Ia mengajak pemerintah daerah terus mengembangkan sektor unggulan, menjaga kelestarian budaya, serta meningkatkan daya saing pelaku UMKM agar mampu memberikan dampak nyata bagi pertumbuhan ekonomi masyarakat.

Selain itu, Agustiar menegaskan bahwa pemerintah harus selalu hadir untuk memberikan pelayanan terbaik kepada masyarakat hingga ke wilayah pedesaan.

Menurutnya, Pemerintah Provinsi Kalimantan Tengah terus membuka ruang kolaborasi dengan pemerintah kabupaten, dunia usaha, akademisi, dan masyarakat agar pembangunan berlangsung merata.

Program Kartu Huma Betang Sejahtera (KHBS), lanjutnya, menjadi salah satu bentuk komitmen pemerintah dalam memperluas akses masyarakat terhadap layanan pendidikan, kesehatan, bantuan sosial, dan pemberdayaan ekonomi.

Karena itu, ia mengajak seluruh masyarakat ikut mengawal pelaksanaan KHBS serta mendukung berbagai program strategis nasional, termasuk ketahanan pangan, Makan Bergizi Gratis, Sekolah Rakyat, dan Koperasi Merah Putih.

Gubernur Ingatkan Kesiapsiagaan Hadapi Karhutla

Dalam kesempatan tersebut, Agustiar Sabran juga mengingatkan seluruh pemerintah daerah agar meningkatkan kewaspadaan menghadapi musim kemarau.

Ia menjelaskan bahwa prakiraan cuaca menunjukkan potensi musim kering yang dapat meningkatkan risiko kebakaran hutan dan lahan di Kalimantan Tengah.

Oleh sebab itu, pemerintah daerah, aparat keamanan, dunia usaha, dan masyarakat perlu memperkuat langkah pencegahan sejak dini agar karhutla tidak meluas.

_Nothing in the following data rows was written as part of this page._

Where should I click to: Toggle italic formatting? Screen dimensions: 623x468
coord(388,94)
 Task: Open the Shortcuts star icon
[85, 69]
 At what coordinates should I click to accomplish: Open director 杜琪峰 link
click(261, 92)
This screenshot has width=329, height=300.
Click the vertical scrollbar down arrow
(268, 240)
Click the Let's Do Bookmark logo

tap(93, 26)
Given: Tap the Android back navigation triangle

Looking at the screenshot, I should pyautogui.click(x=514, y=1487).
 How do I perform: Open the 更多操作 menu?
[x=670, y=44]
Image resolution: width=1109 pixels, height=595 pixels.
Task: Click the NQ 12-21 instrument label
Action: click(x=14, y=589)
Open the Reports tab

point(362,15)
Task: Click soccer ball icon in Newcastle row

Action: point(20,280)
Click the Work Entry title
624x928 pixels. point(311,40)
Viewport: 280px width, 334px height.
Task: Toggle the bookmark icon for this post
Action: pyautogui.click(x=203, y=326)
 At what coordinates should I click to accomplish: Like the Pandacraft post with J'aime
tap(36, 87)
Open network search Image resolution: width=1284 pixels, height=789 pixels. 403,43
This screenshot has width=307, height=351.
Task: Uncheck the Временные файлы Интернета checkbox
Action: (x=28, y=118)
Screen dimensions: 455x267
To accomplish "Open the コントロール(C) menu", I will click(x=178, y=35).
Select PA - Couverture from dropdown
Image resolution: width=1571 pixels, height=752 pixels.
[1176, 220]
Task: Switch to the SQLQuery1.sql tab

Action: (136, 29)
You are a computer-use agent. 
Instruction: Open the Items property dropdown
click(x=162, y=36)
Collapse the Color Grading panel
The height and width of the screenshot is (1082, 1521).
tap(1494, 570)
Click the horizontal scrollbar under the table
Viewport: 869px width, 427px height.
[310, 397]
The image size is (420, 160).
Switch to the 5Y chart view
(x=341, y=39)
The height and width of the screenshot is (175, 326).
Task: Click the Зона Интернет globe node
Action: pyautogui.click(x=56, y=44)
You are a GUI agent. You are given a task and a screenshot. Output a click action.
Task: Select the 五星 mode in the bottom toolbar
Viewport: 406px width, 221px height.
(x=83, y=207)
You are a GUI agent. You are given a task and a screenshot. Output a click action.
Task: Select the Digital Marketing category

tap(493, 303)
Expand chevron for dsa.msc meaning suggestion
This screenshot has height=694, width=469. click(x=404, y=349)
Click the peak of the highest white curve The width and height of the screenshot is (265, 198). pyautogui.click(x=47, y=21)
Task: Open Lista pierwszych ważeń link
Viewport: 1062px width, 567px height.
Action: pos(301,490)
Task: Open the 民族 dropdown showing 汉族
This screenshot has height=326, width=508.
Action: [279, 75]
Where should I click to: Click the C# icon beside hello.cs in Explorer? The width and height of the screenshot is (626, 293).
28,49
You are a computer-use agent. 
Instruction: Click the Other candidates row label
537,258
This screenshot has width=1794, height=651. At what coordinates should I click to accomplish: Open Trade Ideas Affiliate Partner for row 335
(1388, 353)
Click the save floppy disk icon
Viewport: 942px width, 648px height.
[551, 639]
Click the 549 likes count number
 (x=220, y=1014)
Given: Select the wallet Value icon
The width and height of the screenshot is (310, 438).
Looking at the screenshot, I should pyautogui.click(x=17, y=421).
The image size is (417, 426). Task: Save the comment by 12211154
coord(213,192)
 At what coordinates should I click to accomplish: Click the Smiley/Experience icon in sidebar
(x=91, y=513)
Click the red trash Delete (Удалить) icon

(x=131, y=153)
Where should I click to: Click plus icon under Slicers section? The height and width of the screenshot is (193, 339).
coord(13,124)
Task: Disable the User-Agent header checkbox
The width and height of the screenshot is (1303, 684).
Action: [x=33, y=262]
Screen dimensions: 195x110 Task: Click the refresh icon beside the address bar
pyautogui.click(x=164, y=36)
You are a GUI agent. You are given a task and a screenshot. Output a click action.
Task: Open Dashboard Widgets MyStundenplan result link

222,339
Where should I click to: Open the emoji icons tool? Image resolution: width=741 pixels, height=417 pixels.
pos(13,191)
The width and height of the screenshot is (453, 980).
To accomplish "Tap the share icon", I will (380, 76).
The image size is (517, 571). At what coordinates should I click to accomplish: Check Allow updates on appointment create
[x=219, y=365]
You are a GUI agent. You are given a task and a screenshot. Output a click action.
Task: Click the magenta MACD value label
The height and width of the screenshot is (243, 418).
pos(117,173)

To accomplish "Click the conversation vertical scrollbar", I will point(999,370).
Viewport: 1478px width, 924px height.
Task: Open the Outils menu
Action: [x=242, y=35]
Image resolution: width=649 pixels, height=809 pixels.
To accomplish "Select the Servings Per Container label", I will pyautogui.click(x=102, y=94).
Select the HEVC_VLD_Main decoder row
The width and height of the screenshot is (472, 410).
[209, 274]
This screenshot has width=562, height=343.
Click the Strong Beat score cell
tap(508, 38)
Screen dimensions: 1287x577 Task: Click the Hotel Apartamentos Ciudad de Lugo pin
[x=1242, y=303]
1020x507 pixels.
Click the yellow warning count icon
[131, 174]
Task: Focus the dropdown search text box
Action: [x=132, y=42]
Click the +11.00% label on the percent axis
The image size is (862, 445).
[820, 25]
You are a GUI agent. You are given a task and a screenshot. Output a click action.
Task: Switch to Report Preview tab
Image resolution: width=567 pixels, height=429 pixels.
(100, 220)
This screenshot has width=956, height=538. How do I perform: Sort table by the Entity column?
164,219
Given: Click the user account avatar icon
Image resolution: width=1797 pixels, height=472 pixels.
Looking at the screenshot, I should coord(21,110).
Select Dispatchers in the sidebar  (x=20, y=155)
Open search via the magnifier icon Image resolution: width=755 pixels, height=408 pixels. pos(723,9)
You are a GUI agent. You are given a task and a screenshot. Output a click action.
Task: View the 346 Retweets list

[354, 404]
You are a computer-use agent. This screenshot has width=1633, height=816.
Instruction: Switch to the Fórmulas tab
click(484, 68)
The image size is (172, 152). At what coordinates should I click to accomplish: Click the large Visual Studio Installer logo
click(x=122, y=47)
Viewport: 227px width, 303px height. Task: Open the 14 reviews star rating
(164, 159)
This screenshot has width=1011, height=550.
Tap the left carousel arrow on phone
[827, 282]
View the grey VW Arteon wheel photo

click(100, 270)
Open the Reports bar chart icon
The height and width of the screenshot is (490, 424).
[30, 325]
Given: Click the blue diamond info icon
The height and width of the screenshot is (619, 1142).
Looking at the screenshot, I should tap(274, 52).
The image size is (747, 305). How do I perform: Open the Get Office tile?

Menurutnya, Pemerintah Provinsi Kalimantan Tengah telah menetapkan status siaga darurat karhutla sebagai langkah mempercepat koordinasi lintas sektor dalam penanganan bencana.

Mengakhiri amanatnya, Agustiar Sabran mengajak seluruh masyarakat menjaga persatuan dan memperkuat kolaborasi demi mewujudkan Pulang Pisau yang semakin maju, berdaya saing, dan sejahtera.